[What needs to be done]:
From the data below, copy exactly the lines that lie between the one holding "The height and width of the screenshot is (878, 1838)." and the one holding "Task: Open Client scopes in sidebar", including both, and nothing more.

[Collected data entries]:
▶
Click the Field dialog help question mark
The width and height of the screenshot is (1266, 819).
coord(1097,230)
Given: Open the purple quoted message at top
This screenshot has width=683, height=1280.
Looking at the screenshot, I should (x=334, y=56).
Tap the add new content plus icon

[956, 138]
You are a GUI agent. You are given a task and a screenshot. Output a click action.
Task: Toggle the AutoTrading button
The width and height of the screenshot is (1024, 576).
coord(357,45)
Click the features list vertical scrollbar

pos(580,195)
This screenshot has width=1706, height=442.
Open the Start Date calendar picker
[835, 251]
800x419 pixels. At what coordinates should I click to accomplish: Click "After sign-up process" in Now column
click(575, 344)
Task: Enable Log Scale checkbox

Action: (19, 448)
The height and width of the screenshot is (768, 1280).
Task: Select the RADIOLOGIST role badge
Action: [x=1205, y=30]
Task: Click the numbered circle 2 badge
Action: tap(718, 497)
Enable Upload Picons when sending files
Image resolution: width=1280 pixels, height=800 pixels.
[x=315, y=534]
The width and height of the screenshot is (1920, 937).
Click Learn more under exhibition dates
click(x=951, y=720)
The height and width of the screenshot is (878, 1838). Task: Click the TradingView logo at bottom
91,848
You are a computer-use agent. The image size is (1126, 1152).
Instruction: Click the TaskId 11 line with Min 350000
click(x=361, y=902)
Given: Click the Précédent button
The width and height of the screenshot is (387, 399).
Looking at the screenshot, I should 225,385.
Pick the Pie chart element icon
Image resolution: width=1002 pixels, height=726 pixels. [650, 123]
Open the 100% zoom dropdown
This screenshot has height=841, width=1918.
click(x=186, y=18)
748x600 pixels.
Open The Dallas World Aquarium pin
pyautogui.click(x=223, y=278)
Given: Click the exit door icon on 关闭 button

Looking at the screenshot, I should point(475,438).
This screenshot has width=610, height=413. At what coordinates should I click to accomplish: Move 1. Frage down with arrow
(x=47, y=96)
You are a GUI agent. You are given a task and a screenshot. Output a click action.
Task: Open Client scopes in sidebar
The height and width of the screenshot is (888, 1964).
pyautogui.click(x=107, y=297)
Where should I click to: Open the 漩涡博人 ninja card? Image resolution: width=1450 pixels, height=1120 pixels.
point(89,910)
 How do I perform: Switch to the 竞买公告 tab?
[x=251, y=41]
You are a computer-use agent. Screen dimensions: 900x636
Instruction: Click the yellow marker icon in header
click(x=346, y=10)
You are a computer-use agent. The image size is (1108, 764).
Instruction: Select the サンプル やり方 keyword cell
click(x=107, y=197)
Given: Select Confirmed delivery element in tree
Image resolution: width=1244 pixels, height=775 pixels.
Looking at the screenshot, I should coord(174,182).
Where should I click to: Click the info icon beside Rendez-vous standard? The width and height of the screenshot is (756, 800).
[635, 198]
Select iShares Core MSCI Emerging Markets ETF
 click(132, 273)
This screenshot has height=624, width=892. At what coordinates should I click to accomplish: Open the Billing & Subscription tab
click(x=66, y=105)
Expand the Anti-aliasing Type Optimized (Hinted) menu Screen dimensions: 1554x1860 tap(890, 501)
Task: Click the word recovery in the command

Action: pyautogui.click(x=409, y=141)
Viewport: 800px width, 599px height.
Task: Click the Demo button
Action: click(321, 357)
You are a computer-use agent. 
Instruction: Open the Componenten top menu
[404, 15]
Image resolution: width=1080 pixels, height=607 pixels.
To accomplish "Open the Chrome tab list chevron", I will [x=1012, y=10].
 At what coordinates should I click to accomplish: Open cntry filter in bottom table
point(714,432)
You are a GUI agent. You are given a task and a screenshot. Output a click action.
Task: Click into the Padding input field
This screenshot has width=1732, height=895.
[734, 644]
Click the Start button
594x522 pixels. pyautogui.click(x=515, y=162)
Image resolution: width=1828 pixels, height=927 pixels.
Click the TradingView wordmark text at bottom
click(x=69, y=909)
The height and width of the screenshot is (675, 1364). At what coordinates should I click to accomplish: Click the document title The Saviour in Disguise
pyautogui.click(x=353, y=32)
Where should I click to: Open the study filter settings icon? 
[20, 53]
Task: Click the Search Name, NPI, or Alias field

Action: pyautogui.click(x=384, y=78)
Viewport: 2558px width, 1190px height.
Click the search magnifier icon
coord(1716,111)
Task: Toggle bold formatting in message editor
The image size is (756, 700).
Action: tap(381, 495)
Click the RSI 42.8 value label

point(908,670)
◀
[Written solution]:
The height and width of the screenshot is (878, 1838). Task: Click the TradingView logo at bottom
91,848
You are a computer-use agent. The image size is (1126, 1152).
Instruction: Click the TaskId 11 line with Min 350000
click(x=361, y=902)
Given: Click the Précédent button
The width and height of the screenshot is (387, 399).
Looking at the screenshot, I should 225,385.
Pick the Pie chart element icon
Image resolution: width=1002 pixels, height=726 pixels. [650, 123]
Open the 100% zoom dropdown
This screenshot has height=841, width=1918.
click(x=186, y=18)
748x600 pixels.
Open The Dallas World Aquarium pin
pyautogui.click(x=223, y=278)
Given: Click the exit door icon on 关闭 button

Looking at the screenshot, I should point(475,438).
This screenshot has width=610, height=413. At what coordinates should I click to accomplish: Move 1. Frage down with arrow
(x=47, y=96)
You are a GUI agent. You are given a task and a screenshot. Output a click action.
Task: Open Client scopes in sidebar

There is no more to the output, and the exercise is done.